[Items listed in a dataset]
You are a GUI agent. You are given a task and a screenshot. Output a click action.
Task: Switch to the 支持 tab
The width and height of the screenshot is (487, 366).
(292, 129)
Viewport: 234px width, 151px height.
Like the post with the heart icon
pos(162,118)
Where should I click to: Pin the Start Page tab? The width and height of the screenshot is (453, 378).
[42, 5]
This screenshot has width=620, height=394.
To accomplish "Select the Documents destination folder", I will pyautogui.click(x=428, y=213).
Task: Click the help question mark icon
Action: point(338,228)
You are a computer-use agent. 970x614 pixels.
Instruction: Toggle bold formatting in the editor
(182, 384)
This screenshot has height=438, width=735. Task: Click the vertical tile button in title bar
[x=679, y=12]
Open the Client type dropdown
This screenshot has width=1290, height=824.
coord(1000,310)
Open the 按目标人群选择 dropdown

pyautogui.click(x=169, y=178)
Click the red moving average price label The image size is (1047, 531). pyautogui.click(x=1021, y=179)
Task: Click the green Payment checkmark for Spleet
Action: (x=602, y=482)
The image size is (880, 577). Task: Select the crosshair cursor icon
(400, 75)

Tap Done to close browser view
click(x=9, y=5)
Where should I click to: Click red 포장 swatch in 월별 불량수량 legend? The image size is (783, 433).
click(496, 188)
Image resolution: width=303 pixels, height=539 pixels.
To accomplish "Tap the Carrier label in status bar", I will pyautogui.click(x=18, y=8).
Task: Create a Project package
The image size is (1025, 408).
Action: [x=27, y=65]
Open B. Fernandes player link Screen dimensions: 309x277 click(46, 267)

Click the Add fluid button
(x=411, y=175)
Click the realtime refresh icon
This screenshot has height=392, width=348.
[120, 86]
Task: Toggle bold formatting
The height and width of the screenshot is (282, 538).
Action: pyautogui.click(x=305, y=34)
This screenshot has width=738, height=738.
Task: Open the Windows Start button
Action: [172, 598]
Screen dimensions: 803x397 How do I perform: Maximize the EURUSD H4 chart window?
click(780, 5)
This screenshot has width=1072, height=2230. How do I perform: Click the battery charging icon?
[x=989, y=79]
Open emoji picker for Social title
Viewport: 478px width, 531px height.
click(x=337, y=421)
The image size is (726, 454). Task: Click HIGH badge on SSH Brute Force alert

→ **Problem description**: Copy out the items above verbatim, starting at the line that contains "Open B. Fernandes" and continuing through the last line of the items, with both of those lines included.

→ **Result of the exercise**:
Open B. Fernandes player link Screen dimensions: 309x277 click(46, 267)

Click the Add fluid button
(x=411, y=175)
Click the realtime refresh icon
This screenshot has height=392, width=348.
[120, 86]
Task: Toggle bold formatting
The height and width of the screenshot is (282, 538).
Action: pyautogui.click(x=305, y=34)
This screenshot has width=738, height=738.
Task: Open the Windows Start button
Action: [172, 598]
Screen dimensions: 803x397 How do I perform: Maximize the EURUSD H4 chart window?
click(780, 5)
This screenshot has width=1072, height=2230. How do I perform: Click the battery charging icon?
[x=989, y=79]
Open emoji picker for Social title
Viewport: 478px width, 531px height.
click(x=337, y=421)
The image size is (726, 454). Task: Click HIGH badge on SSH Brute Force alert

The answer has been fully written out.